### What you are asked to do
Transcribe, word for word, all of the entries below, and exclude any pictures from the copy.

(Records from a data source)
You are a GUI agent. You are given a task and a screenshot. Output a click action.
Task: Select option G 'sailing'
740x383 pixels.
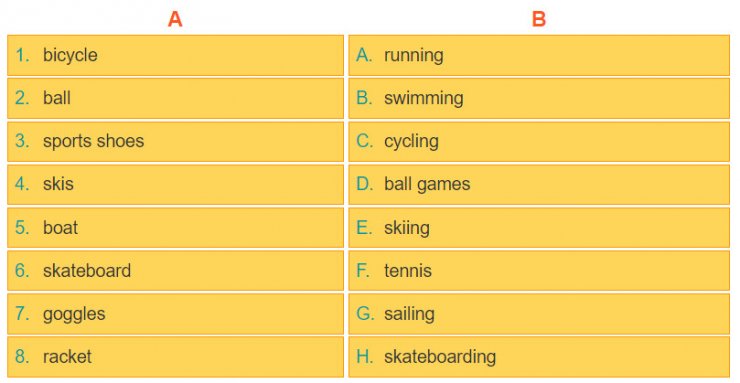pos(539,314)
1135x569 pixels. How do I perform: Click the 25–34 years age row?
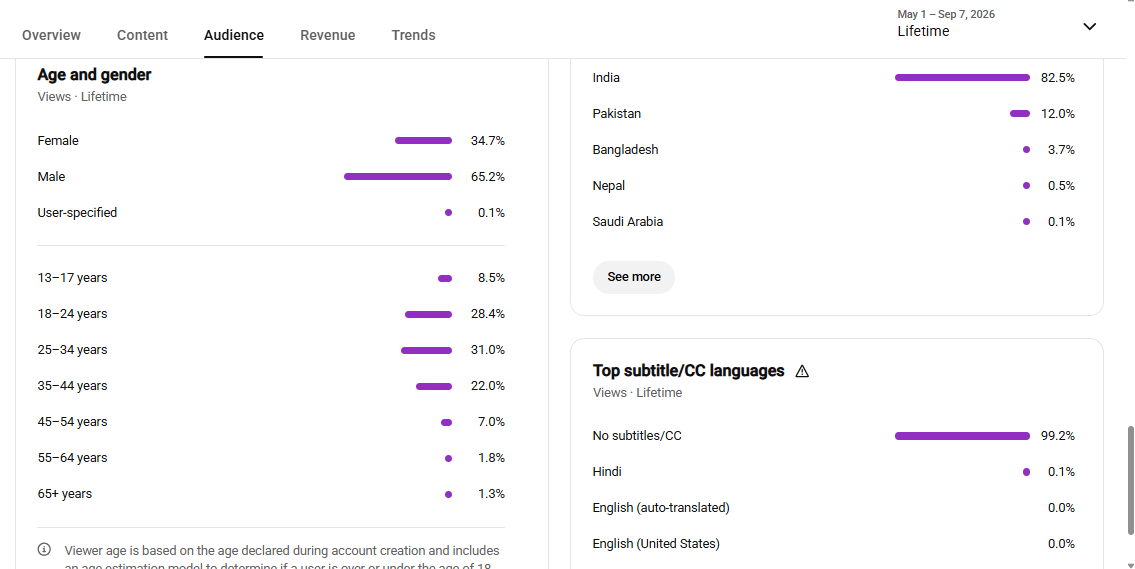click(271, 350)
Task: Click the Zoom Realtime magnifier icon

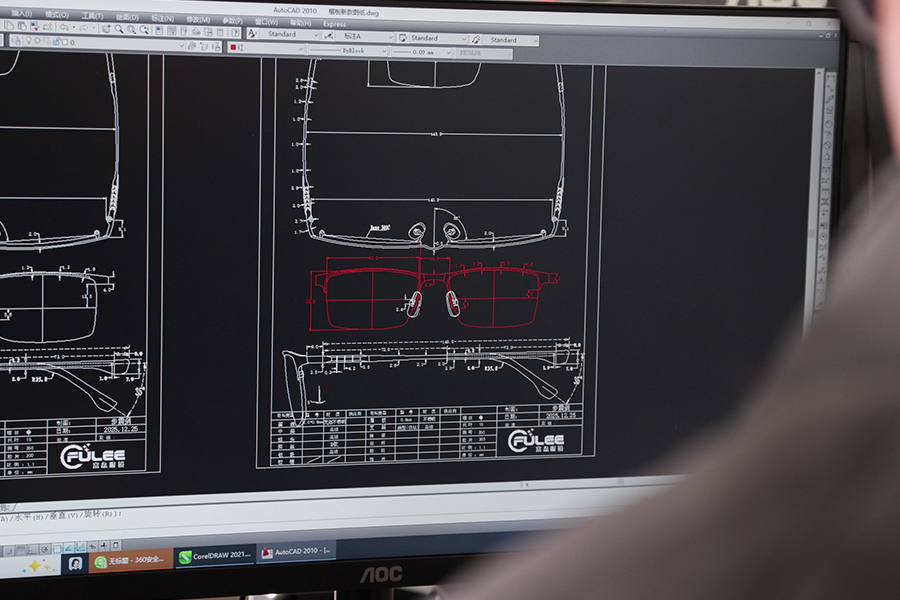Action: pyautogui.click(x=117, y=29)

### Result of this exercise
You are a GUI agent. You are given a task and a screenshot. Output a click action.
Task: Select option G 'sailing'
740x383 pixels.
pos(539,314)
1135x569 pixels. How do I perform: Click the 25–34 years age row?
click(271, 350)
Task: Click the Zoom Realtime magnifier icon

Action: pyautogui.click(x=117, y=29)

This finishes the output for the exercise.